Though Mamukkoya appears for hardly a few minutes in most of his films, the audience remembers all of his one-liners and goofy grins.

Collage of Mamukkoya from Ramji Rao Speaking, Kuruthi and Nadodikattu
Flix Mollywood Wednesday, August 25, 2021 - 15:12

Which Malayali worth their salt won't know the line 'Gafoor ka dosth'? The magic recommendation that will win you a warm welcome in alien lands? When Mamukkoya as Gafoorka in the 1987 film Nadodikattu reels off his experience in transporting illegal immigrants to places as far as California, you're just as trusting as Dasan (Mohanlal) and Vijayan (Sreenivasan) that he will take them to Dubai. It's with amazing confidence that Gafoorka makes his promise, and till the revelation — when Dasan and Vijayan land in Madras instead of Dubai — you're just as convinced as them that Gafoorka has a heart of gold.

Gafoorka is among Mamukkoya's most memorable roles till date, and it is only fitting that it figured in Sathyan Anthikkad's film. From Gandhinagar 2nd Street, in which he worked with Anthikkad for the first time, Mamukkoya went on to become a permanent fixture in the director's films. The two of them have collaborated in about 30 films, including evergreen ones like Pattanapravesham, Ponmuttayidunna Tharavu, Varavelpu, Thalayanamanthram, Sandesham and Innathe Chintha Vishayam.

Actor Revathy, who has done several films with Mamukkoya, says that the 2012 film Molly Aunty Rocks is among her best experiences of working with him. "He played a key role as the advocate who brings the story together at the end. What I saw and learnt about Mamukkoya is that he's a man of few words, but when he's doing the scene, what is written on the paper is one thing, but what he brings to the character and the film is entirely different. He brings the character alive from the paper. Especially in Molly Aunty Rocks, the lawyer's role had a sketch. It was written in a specific way but what Mamukkoya did was to bring the role alive and we saw it happening right before our eyes. When an actor does something so beautiful, it's very interesting to reciprocate in the same kind of performance."

■ ■ ■ ■ ■ ■ ■

Work to complete:
• A. Summarize the article on Mamukkoya in two sentences.
• B. Extend the article on Mamukkoya by writing what comes after its final sentence.

Data segment:
■ ■ ■ ■ ■ ■ ■

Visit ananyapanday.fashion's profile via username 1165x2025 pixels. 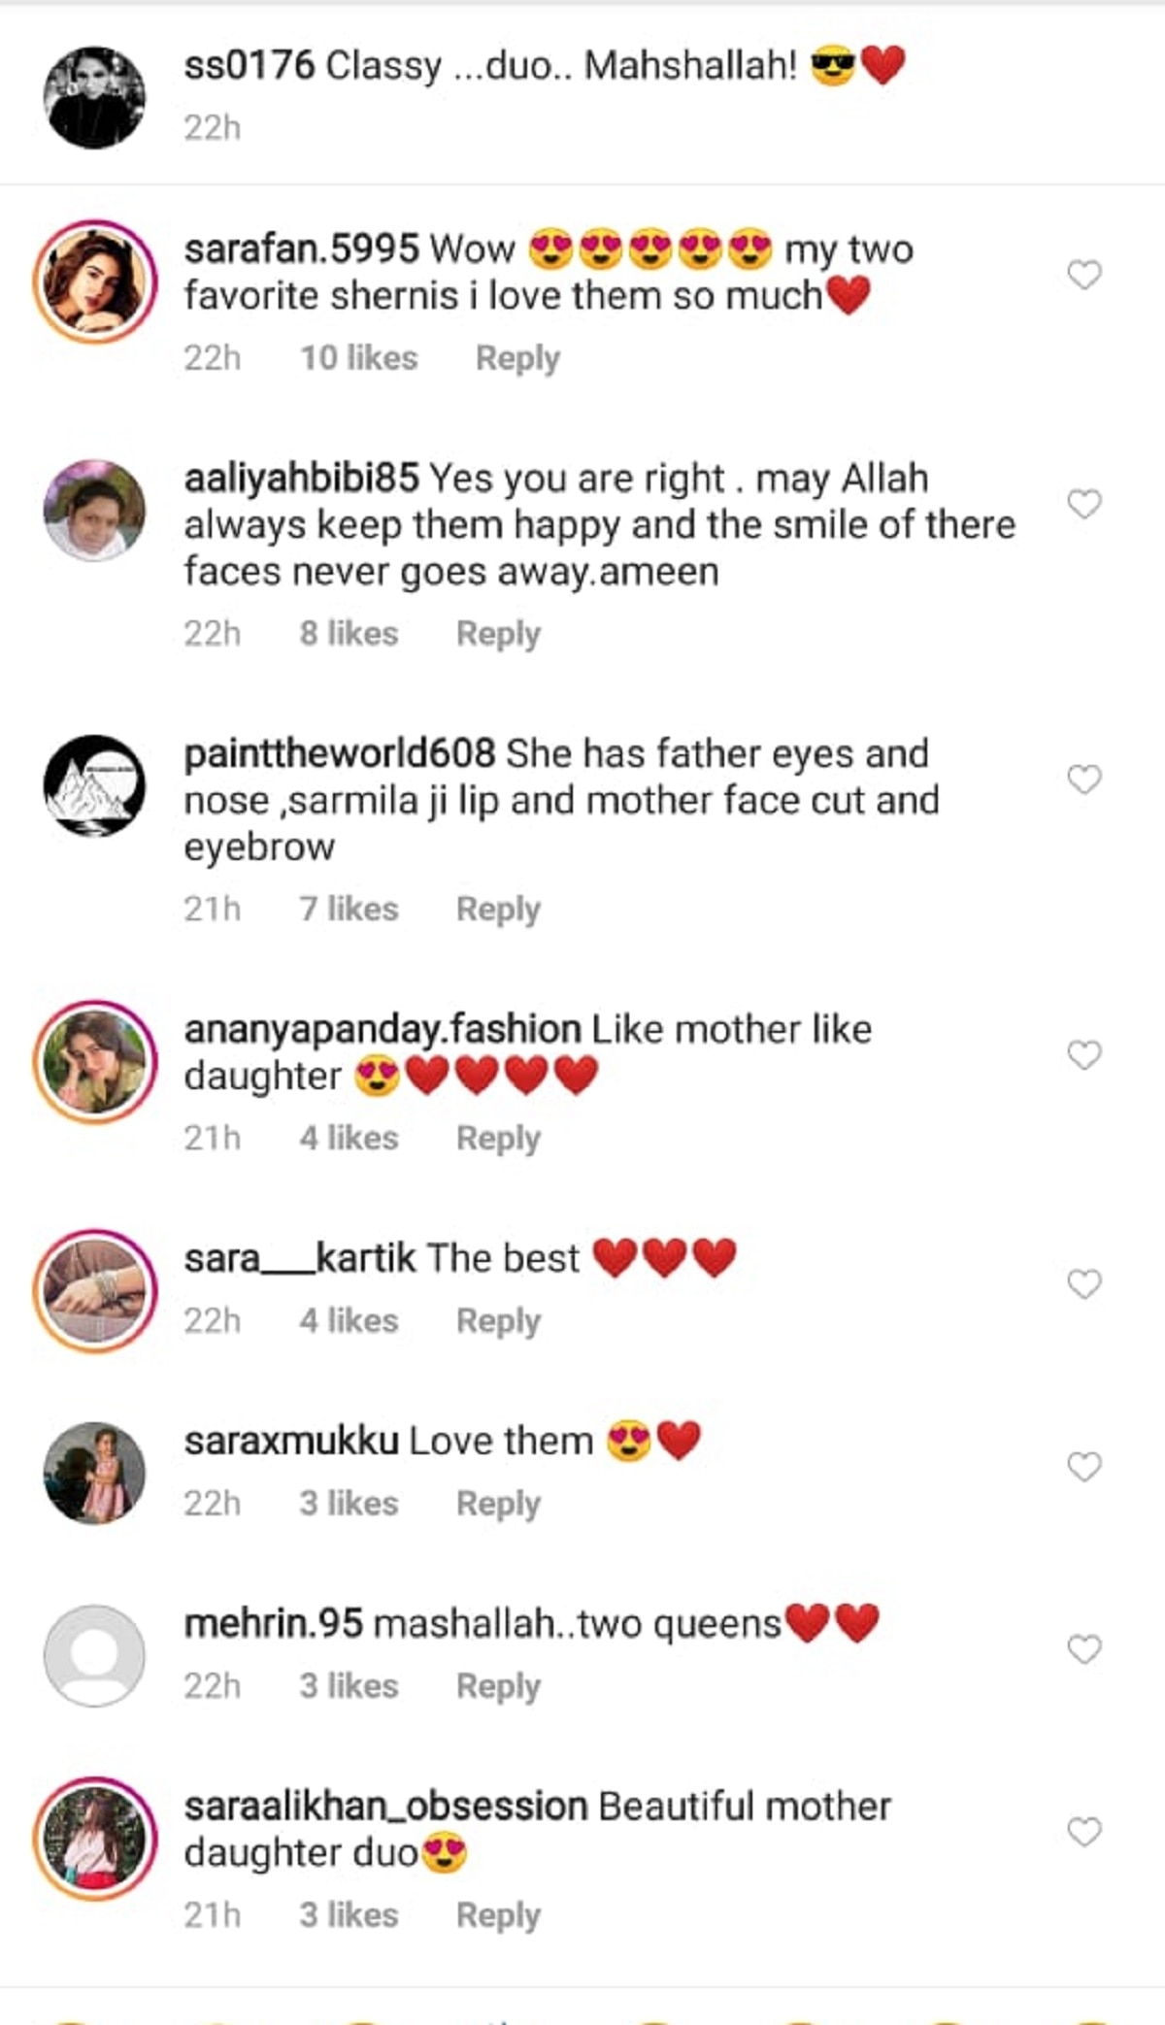pyautogui.click(x=383, y=1030)
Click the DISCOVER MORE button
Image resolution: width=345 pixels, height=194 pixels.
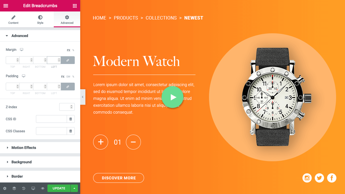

■ ■ ■ ■ ■ ■ ■

In response:
• A. Mamukkoya often appears only briefly in his films, yet audiences remember his one-liners, especially as Gafoorka in the 1987 film Nadodikattu, one of about 30 films he has made with director Sathyan Anthikkad since Gandhinagar 2nd Street. Revathy, who has done several films with him, describes him as a man of few words who brings a written character alive, as he did playing the advocate in the 2012 film Molly Aunty Rocks.

• B.
Hailing from Kozhikode, Mamukkoya has acted in over 450 films in his career spanning forty years. In many of these films, he would have appeared in only a handful of scenes, but his one-liners have stayed with the audience. His latest film Kuruthi may have ignited a debate on the representation of communal hate and Islamophobia, but viewers and critics alike agree about one aspect —  it was Mamukkoya who walked away with the film. The actor, who is now 75, played the role of Moosa Khader, an elderly Muslim man, an ex-smuggler who carries around his urine bag and drops truth bombs through the course of the film. For non-Malayali audiences who started watching Malayalam films on Over-the-Top platforms during the lockdown, he may have been a revelation. For the Malayali audience though, the minute Mamukkoya appears on screen, they know the scene will work. He will make it work.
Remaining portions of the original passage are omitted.